BRANO FORNITO —
□ □ □ □ □ □ □

Da L'OPINIONE del 20 gennaio 2009 l'articolo di Michael Sfaradi "La danza della vittoria"

Sono molti i razzi che dalla striscia di Gaza sono arrivati nella zona di Sderot e del Neghev occidentale domenica 17 gennaio 2009. Sembrava quasi che la sospensione dei combattimenti, che il premier Olmert aveva appena annunciato, non avesse sortito alcun effetto. Il portavoce dell’esercito aveva comunque avvertito che nelle ore a seguire l’annuncio sarebbero comunque potuti partire razzi verso Israele. Mentre il Gota della politica internazionale si dirigeva verso Sharm el Sheik, per il vertice indetto dalla presidente Mubarak, si capiva che le cose stavano cambiando anche sul terreno e a conferma di ciò è stata l’improvvisa apparizione dei vertici di Hamas alla televisione palestinese che in una patetica dichiarazione di vittoria hanno annunciato la loro tregua. Posso testimoniare che il ritiro delle truppe israeliane dalla striscia di Gaza è in atto, infatti, da dove mi trovo ho visto il fumo salire sale dal suolo ed ho udito classico rumore dei motori diesel, il segno che le truppe corazzate si stavano muovendo da Gaza verso il confine con Israele. Mi sono mosso dal punto di osservazione e seguendo la strada che parallela al confine con la striscia di Gaza va da Shar a Neghev verso Sderot sento alla mia sinistra il rumore dei motori diesel che si fa sempre più forte, arrivato ad uno spiazzo di emergenza a lato della strada, mi sono fermato per guardarmi meglio intorno. Dietro un gruppo di alberi tre carri armati Merkava4, lucidi come se fossero appena usciti dalla fabbrica, avanzavano in fila indiana a meno di duecento metri da dove mi trovo. Arrivano in uno spiazzo naturale e come se fossero delle semplici utilitarie si parcheggiano uno a fianco all’altro con i cannoni rivolti verso la striscia di Gaza. Soltanto quando vedo troupe del secondo canale della televisione israeliana trovo il coraggio di avvicinarmi e posso così guardare negli occhi degli uomini che hanno appena finito di combattere una guerra.

□ □ □ □ □ □ □

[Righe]
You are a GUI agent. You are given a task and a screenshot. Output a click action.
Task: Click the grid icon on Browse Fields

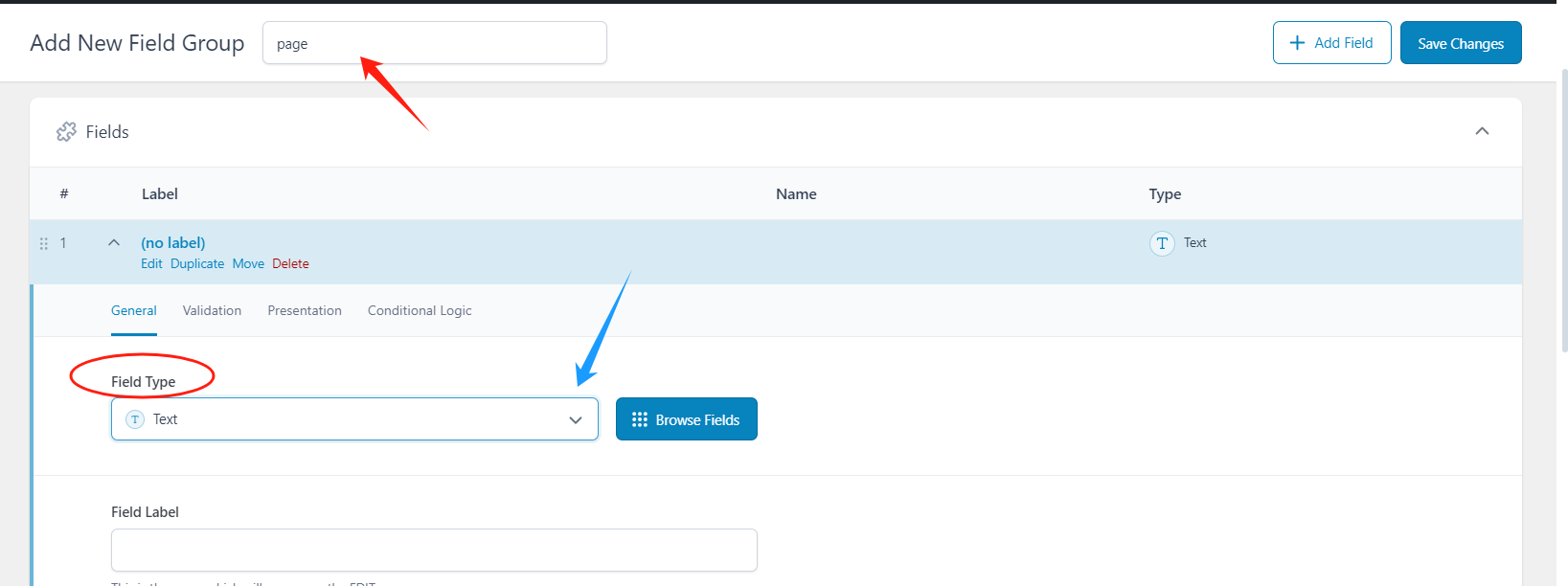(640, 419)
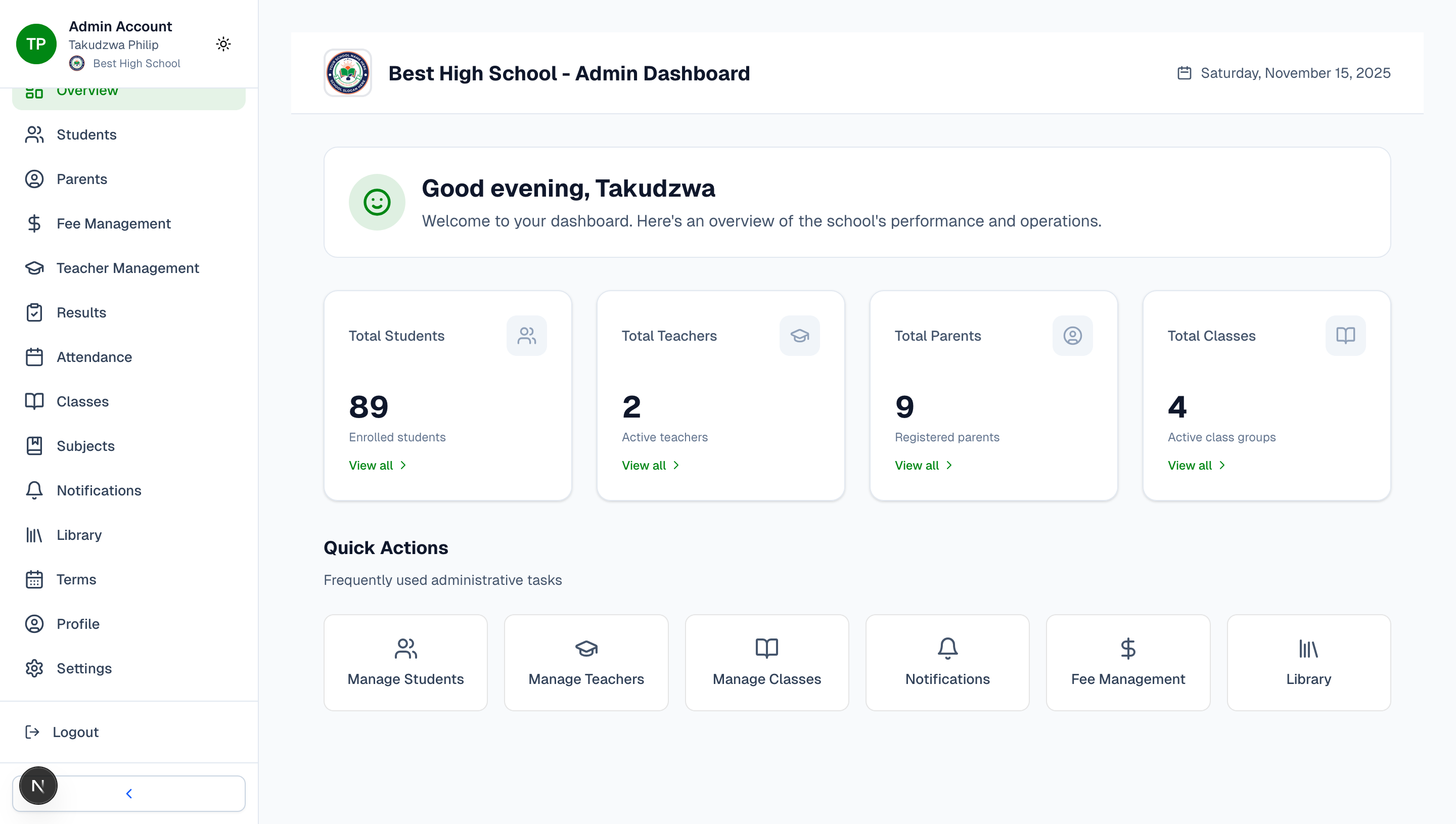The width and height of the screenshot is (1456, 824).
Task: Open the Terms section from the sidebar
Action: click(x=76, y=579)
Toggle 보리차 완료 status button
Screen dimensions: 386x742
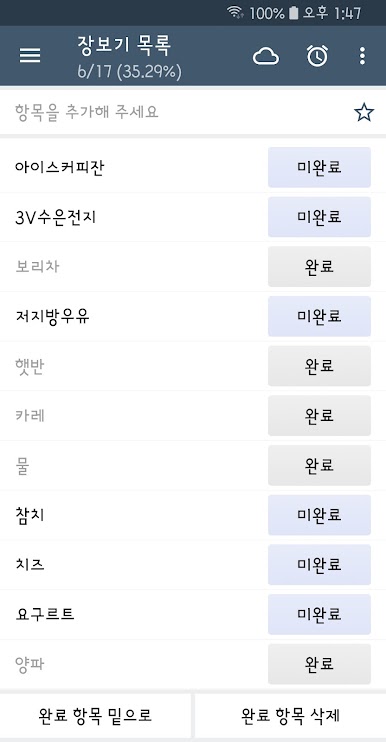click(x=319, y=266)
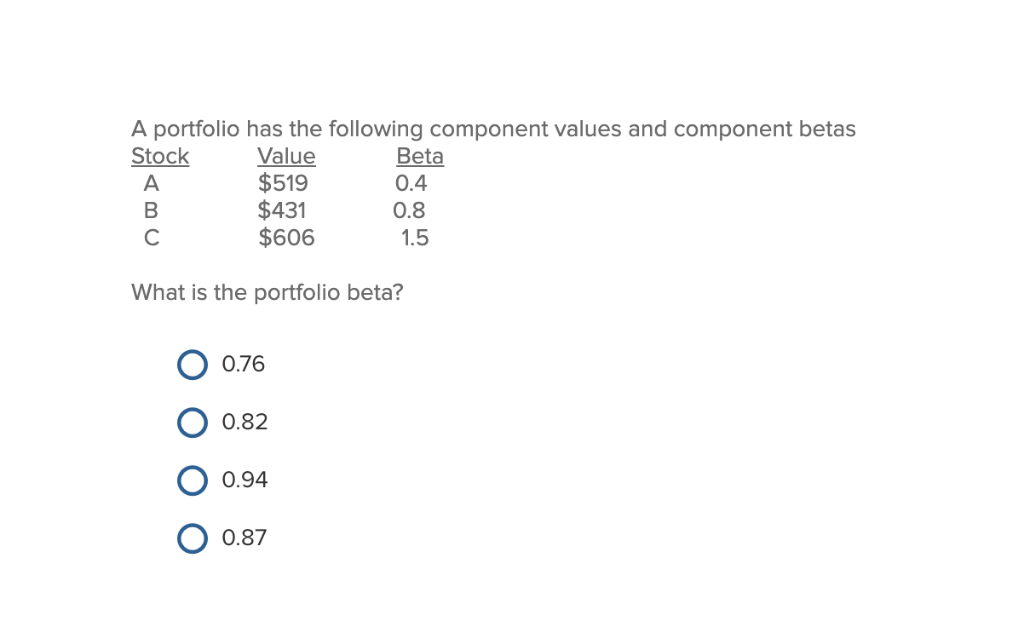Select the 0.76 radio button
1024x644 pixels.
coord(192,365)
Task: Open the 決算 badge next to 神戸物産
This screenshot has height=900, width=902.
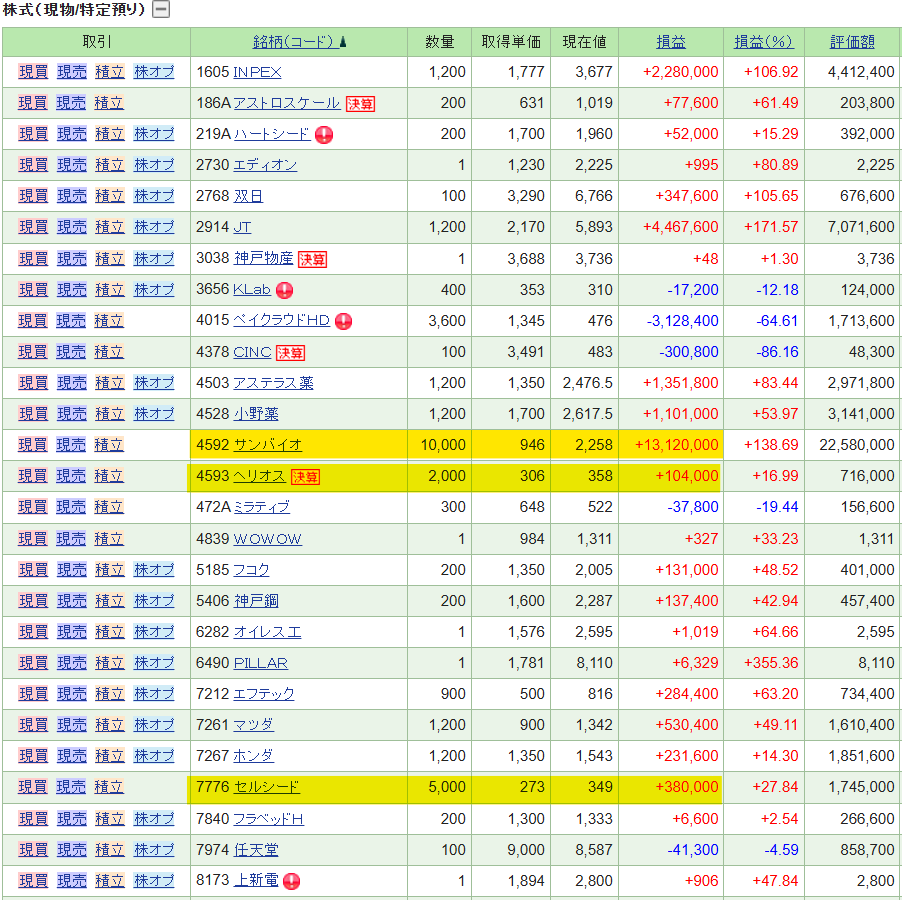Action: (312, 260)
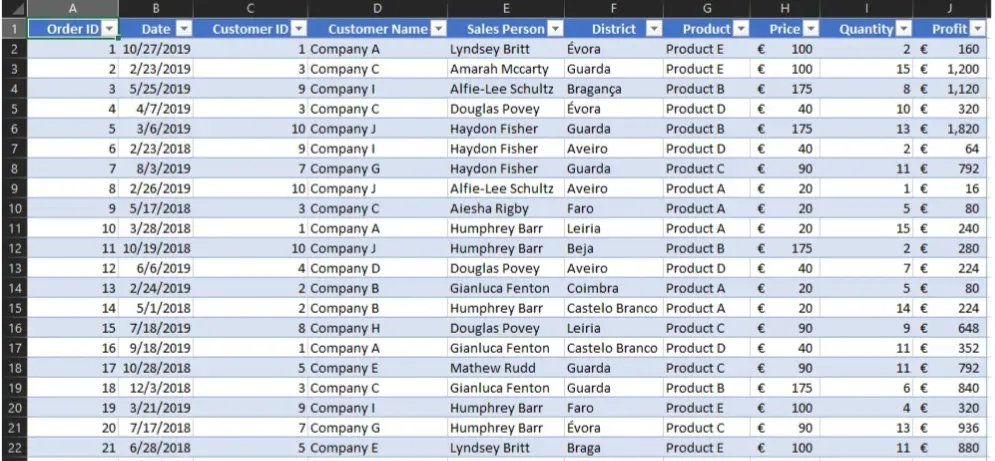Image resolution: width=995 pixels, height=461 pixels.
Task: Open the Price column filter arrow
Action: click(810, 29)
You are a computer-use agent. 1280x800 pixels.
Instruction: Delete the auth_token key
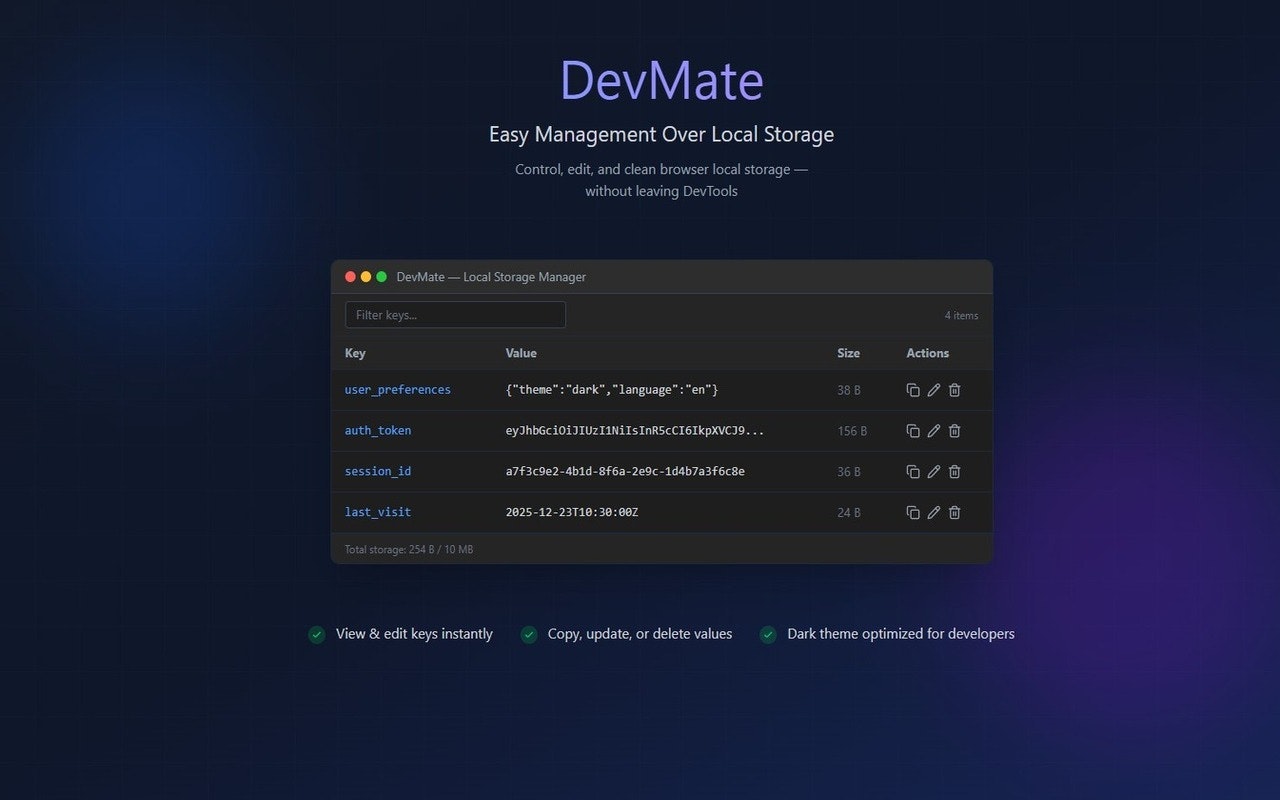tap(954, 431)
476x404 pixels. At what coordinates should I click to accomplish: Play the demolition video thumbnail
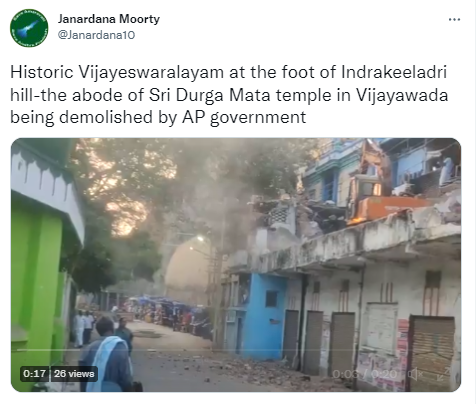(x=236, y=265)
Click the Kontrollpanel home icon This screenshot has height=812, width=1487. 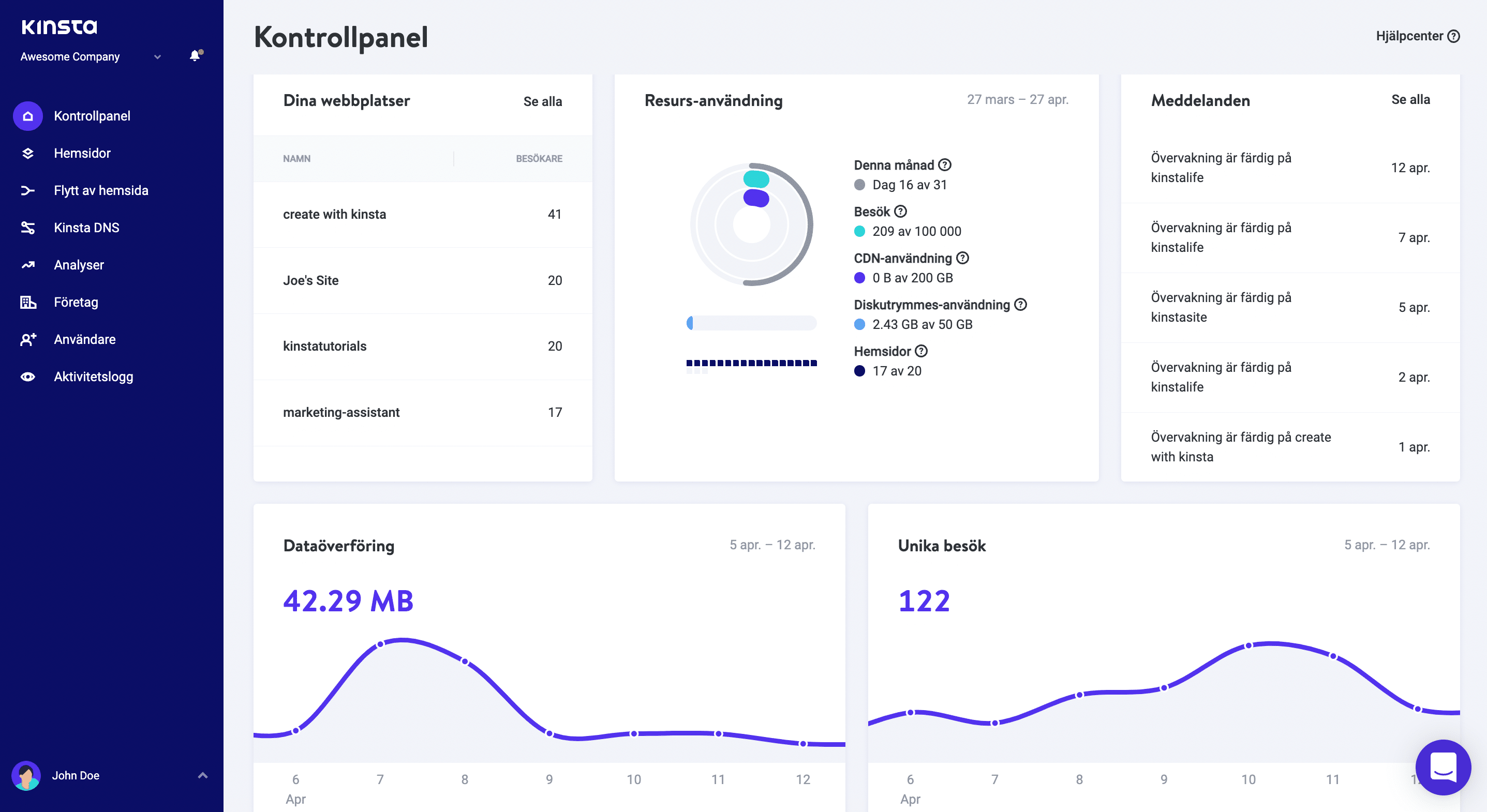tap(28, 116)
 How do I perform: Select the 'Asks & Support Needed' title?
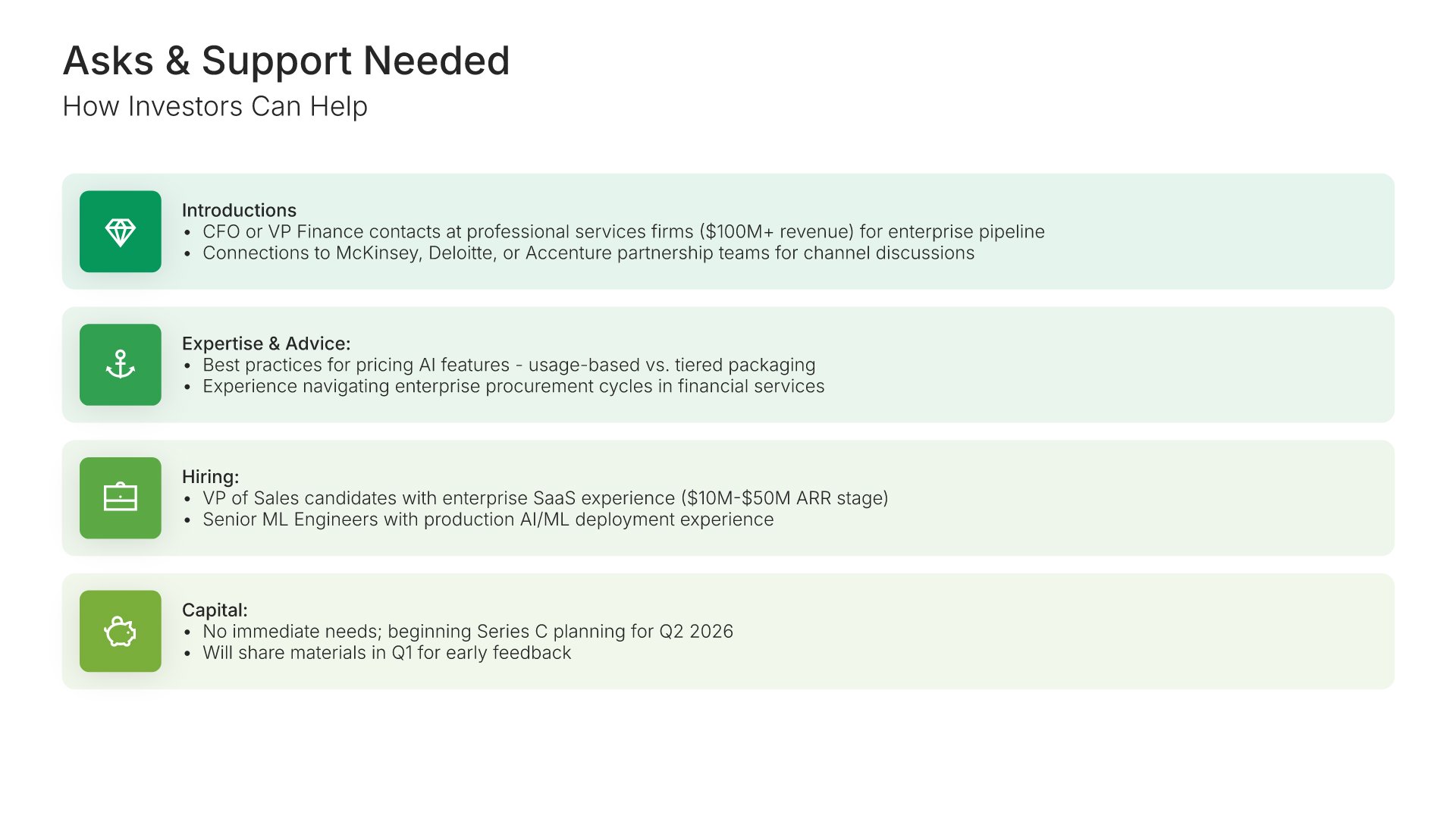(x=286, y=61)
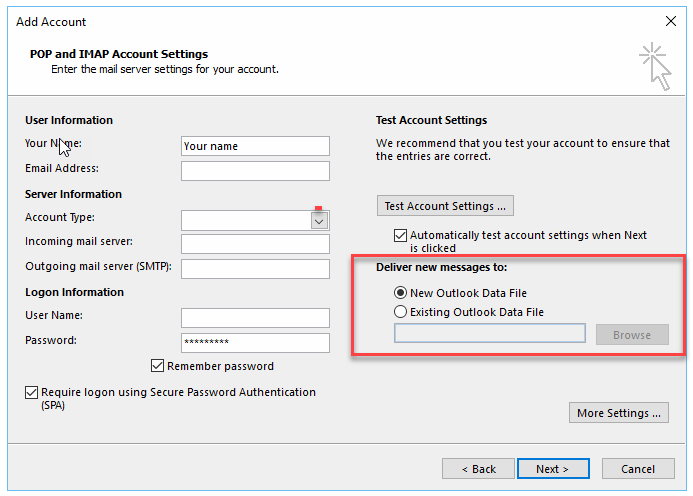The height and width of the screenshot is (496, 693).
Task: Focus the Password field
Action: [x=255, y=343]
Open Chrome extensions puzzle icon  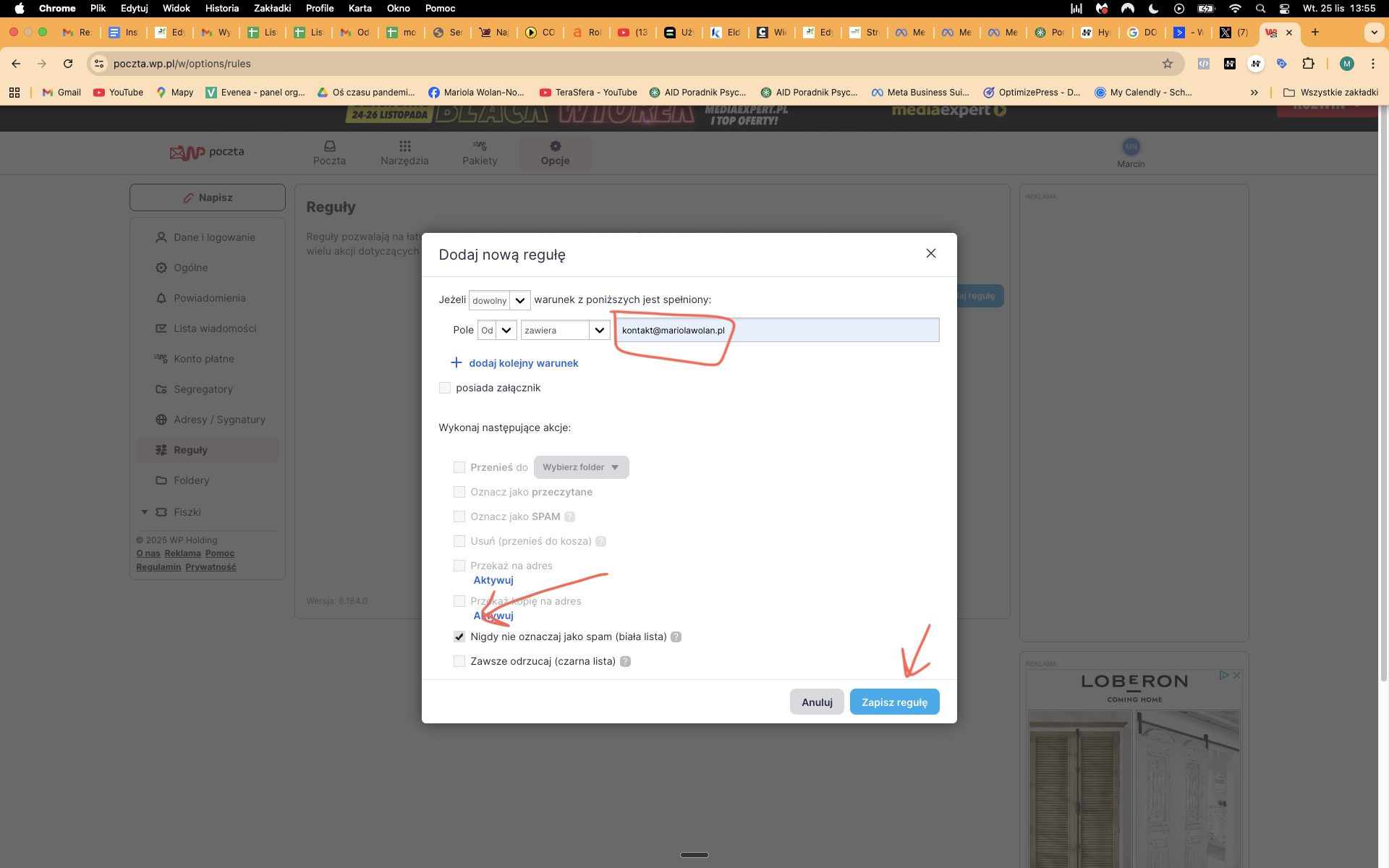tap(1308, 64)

□ □ □ □ □ □ □

CONSEGNE DA SVOLGERE —
a - Rispondi a queste domande sul brano:
(i) Su quale giornale e in che data è uscito l'articolo?
(ii) Chi aveva appena annunciato la sospensione dei combattimenti?
(iii) Quanti carri armati Merkava4 avanzavano dietro un gruppo di alberi?
b - Stampa senza modifiche il tratto delle righe che va dall'inizio fino alla riga che contiene "coord(192,365)", entrambe comprese. Lascia fuori le immagini.
Il brano e le righe provengono da fonti diverse.

RISPOSTE COMPLETE —
a -
(i) Su L'OPINIONE del 20 gennaio 2009.
(ii) Il premier Olmert.
(iii) Tre.

b -
You are a GUI agent. You are given a task and a screenshot. Output a click action.
Task: Click the grid icon on Browse Fields

(640, 419)
The width and height of the screenshot is (1456, 824).
Task: Open the Terms section from the sidebar
Action: click(x=76, y=579)
Toggle 보리차 완료 status button
Screen dimensions: 386x742
click(x=319, y=266)
Select the 0.76 radio button
1024x644 pixels.
coord(192,365)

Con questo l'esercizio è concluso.